-- Given text --
Drat! The New York Times applet chewed up 30 seconds and spit 'em out while I looked for that typo. I was lost in an '80s Men at Work/"Who Can It Be Now" reverie (YouTube is evil if you hate to fritter away time watching videos that were popular during your salad days) while typing in the WHO CAN IT BE answer, and didn't see that the B was an N. (D'oh!) So. The theme. The five theme entries are phrases (not all questions) that begin with "wh" interrogatives: WHO CAN IT BE, WHAT MATTERS, WHERE DOES IT HURT, WHEN PIGS FLY, and the super-cheesy [Discounter's pitch], WHY PAY MORE? I like this theme. I like the fill, too. "IS IT SAFE?" means ["Can I come out now?"], but it's also a famous line from the '76 movie, Marathon Man. There's a JUNKYARD for auto parts. Small apartments called STUDIOS sit right on top of TO RENT. The Hostess HOHO snack cake is there—but those corporate bastards won't take the beef fat out of the cream filling, so Twinkies, Ho Hos, and Ding Dongs aren't vegetarian. Mmm, nothing says chocolaty goodness like animal fat! Where was I? Crossword, yes. 'FESS UP is also a lovely entry.
Randall Hartman's New York Sun theme was hiding in plain sight, but the clues were easy enough to let me fill in everything without having a clue what was going on in the theme entries. The "S&L Deposits" are the letters S and L added to the first and second words in the original phrases. Inner ear turns into SINNER LEAR, making King Lear a bad boy. Watch over becomes a SWATCH LOVER. (If you love Swatch brand watches, there's even a club for you. Lights out works out to [Disrespects a boor?], or SLIGHTS LOUT. With all the ogling that goes on in crosswords, it's good to slight the lout sometimes. Alley-oop becomes SALLEY LOOP, referencing John Salley, whose name I know because he once played for the Chicago Bulls. In addition to a great theme, this crossword's got two Xs and three Zs, and showy long fill like "YOU GO, GIRL!" and DARTH VADER. Props for cluing LOLA with reference to "Copacabana."
Ray Hamel's CrosSynergy puzzle is "A Tribute to Deborah Kerr," who apparently died two months ago without sending me a memo. The movie title (one of four) at 44-Across is not one I've ever heard of. Fans of old movies, this one's for you.
The LA Times puzzle is by Donna Levin, who e-mailed me after my post about the Brooklyn guide for ACPT attendees to rave about the banana-chocolate-macaroon pastry at Jacques Torres. So if you manage to procure one of those and you like it, think fondly of Donna when you do her crosswords. The theme in this one is aviation, with one pair of theme entries ending with PILOT and FLIGHT and the other starting with PLANE and RUNWAY.

-- Given request --
Carry the crossword roundup above forward from its last sentence, in the same voice.

-- Data lines --
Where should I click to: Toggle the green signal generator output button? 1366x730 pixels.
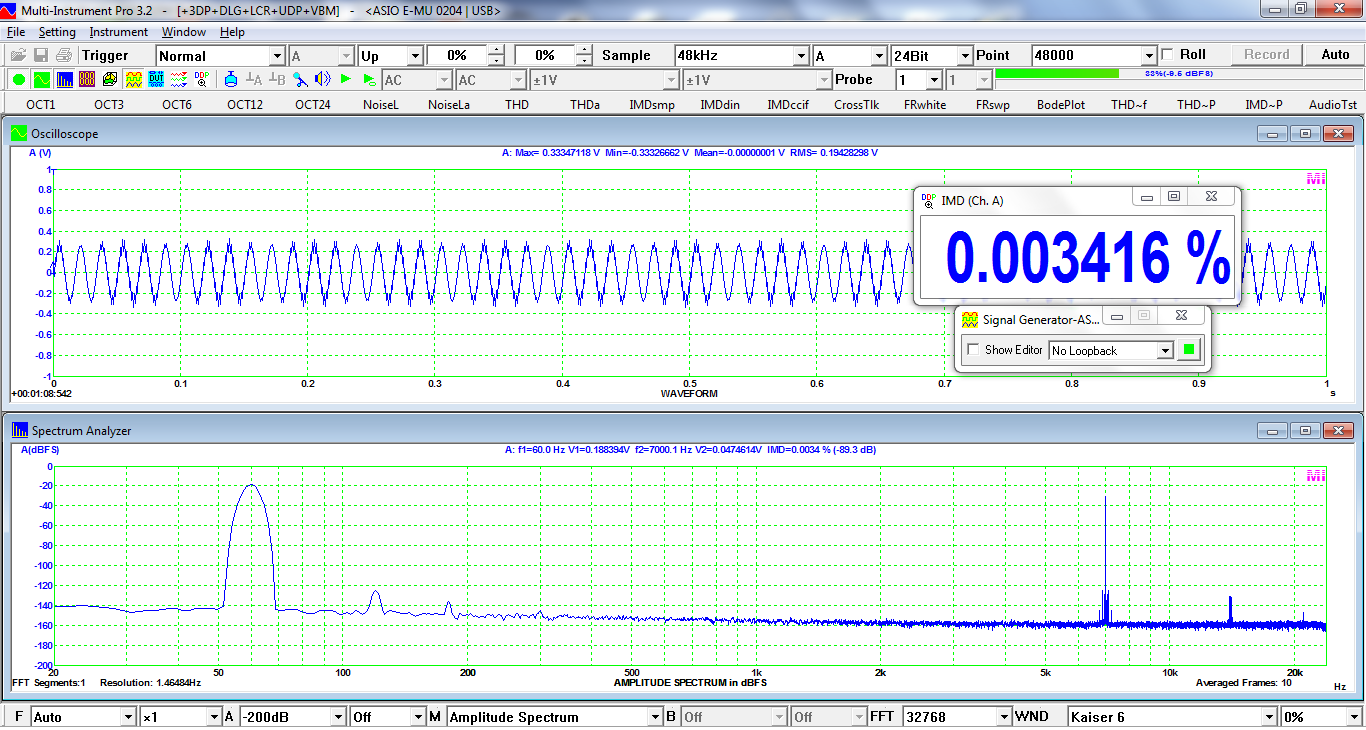(1189, 349)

-- Exercise response --
Ben Tausig's Ink Well/Chicago Reader puzzle, "Shifty Eyes," has some rapid I MOVEMENT: Each theme entry has an I that's relocated itself. The OJ trial becomes [Path to the "real killer"?], or THE OJ TRAIL. Rapper Lil' Romeo mutates into Shakespeare's ILL ROMEO. Dial soap becomes surreal DALI SOAP, which has got to be tough to keep from flopping over the edge of the soap dish. A global icon is minted into a GLOBAL COIN. Favorite entries in the fill: UNQUOTE and EXHUMES in the Scrabbly corner, and NHL TEAM opposite them.
Francis Heaney's Onion A.V. Club crossword pulls its theme out of drug slang. The clue for 17-Across combines an opera title (Einstein on the Beach) with a heroin reference to generate a HORSE OPERA, which is another name for a Western movie. The CRACK LAWYER refers to crack cocaine. BENNY HILL relates to the amphetamine benzedrine. The [trip to a laundromat] is an LSD trip, hence ACID WASHING. Deadheads are notoriously fond of pot, so a Grateful Dead decal (quite popular among that crowd) is a POT STICKER. Peter Tork of the MONKEES flunked out of my college; the campus game room was named after him. Favorite entries: DIET COKE and, after that carbonation, BURP GUN. I also love the LUNGFISH at the Shedd Aquarium. You can watch it for a long time without seeing it surface for air, though it'll move around and make you think it's about to go up. Total tease, that.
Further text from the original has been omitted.